La lettura della sentenza ci spinge ad alcune doverose considerazioni: se è vero che il servizio di ristorazione scolastica è un servizio pubblico a domanda individuale, attivabile – nell’ottica del TAR Campania – solo a seguito di richiesta degli interessati; è altresì vero che, ai fini della corretta erogazione del servizio stesso, il Comune possa attivare delle forme di garanzia del godimento collettivo del servizio, idonee ad un miglior rendimento dello stesso. Risulta difficile ipotizzare che vengano servite e gestite refezioni individuali e refezioni collettive all’interno dei medesimi locali (non sussistendo una pluralità di locali, per ciascun edificio scolastico, tale da garantire il mantenimento dell’autonomia e qualità del servizio comunale).
Il TAR non nega le peculiarità della materia e le legittime preoccupazioni del Comune, ma effettua, nei fatti, un giudizio di prevalenza di libertà individuale.
Come avevo già comunicato nella nota a margine dell’ultima riunione organizzativa tenuta con i Dirigenti Scolastici, la possibilità che il TAR annullasse gli effetti del Regolamento Comunale non era mai stata disattesa e la possibilità di gestire una mensa “promiscua” era già stata analizzata.
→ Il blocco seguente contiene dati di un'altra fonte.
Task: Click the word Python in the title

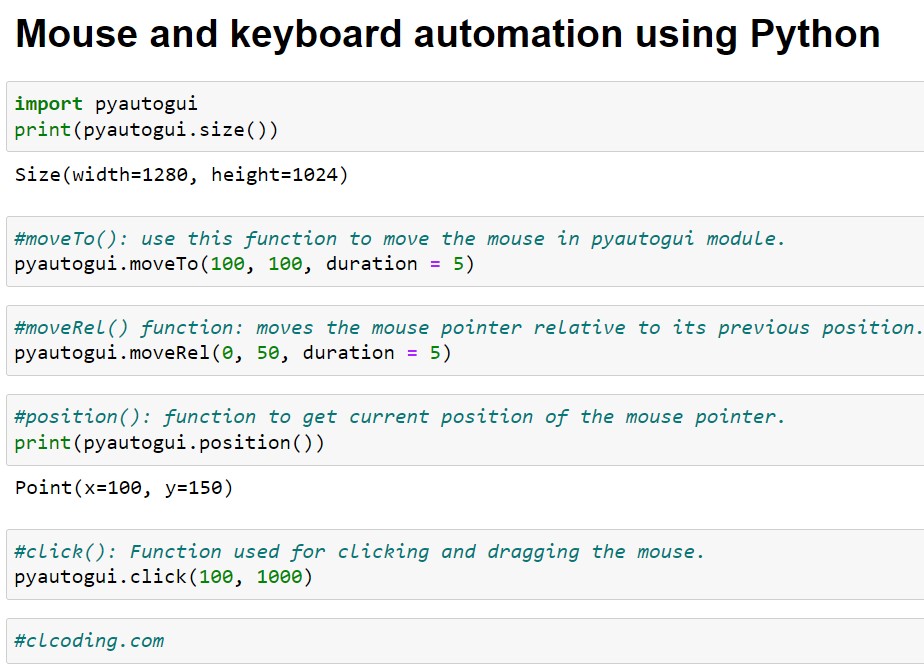Action: coord(815,34)
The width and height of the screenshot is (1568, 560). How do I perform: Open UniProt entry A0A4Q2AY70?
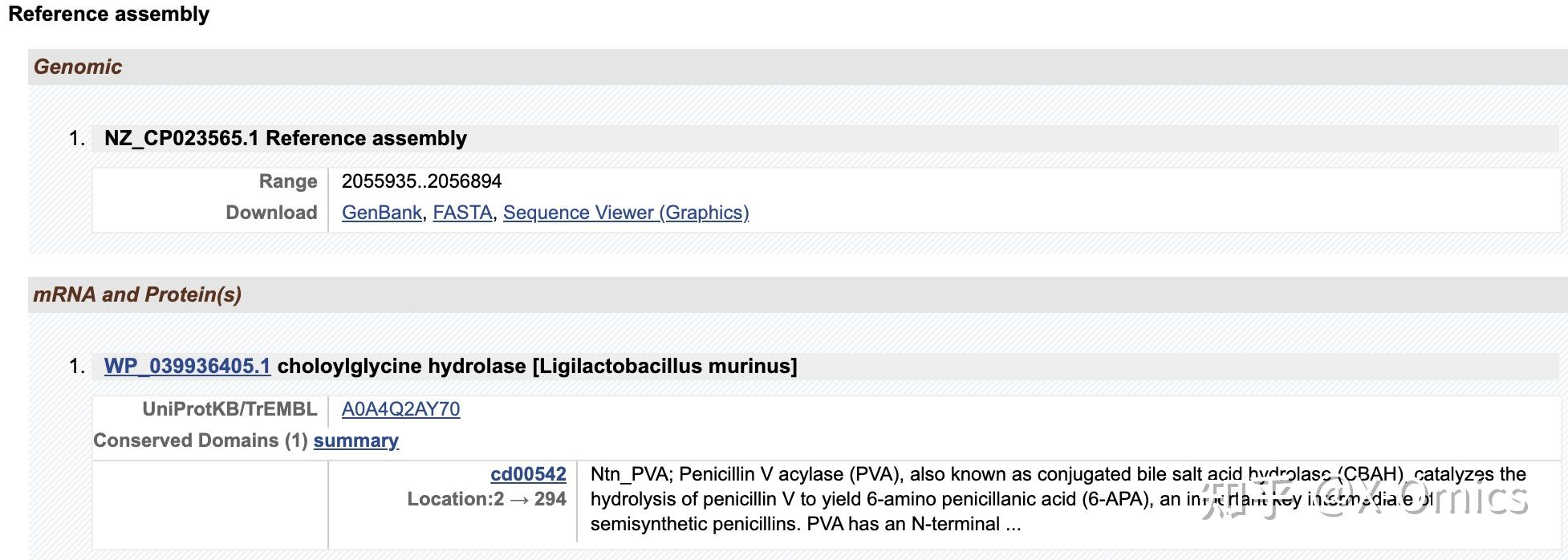[x=400, y=409]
Spetterà ora ai Dirigenti Scolastici, proprio in virtù della loro sfera di autonomia, mai messa in discussione da questa Amministrazione, anzi, più volte ribadita, nel corso dei lavori svolti, soprattutto dalla sottoscritta, gestire la doppia somministrazione: quella del pasto domestico e quella della mensa comunale.
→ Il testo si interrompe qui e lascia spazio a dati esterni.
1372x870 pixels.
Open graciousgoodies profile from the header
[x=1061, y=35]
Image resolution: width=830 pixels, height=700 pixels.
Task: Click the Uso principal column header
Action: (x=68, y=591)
Per quanto riguarda il servizio di ristorazione comunale, data la qualità dei pasti, considerato il numero degli iscritti e valutata la sostenibilità economica per l’Ente Comunale, si ritiene possa soddisfare pienamente la domanda degli utenti cui è rivolto. E se, come lo stesso TAR Campania dice, gli utenti dovranno aderire con convinzione, in virtù di un proficuo passaparola (condizione che si è già verificata dal giorno in cui è partito il servizio di ristorazione offerto dalla Ristora Food & Service, lo scorso 21 febbraio), questa Amministrazione sarà ben lieta di poter offrire al totale degli iscritti al tempo pieno un servizio di ristorazione pubblica di qualità, nel rispetto delle sue funzioni socio-economiche e sanitarie e di servizio ai cittadini.”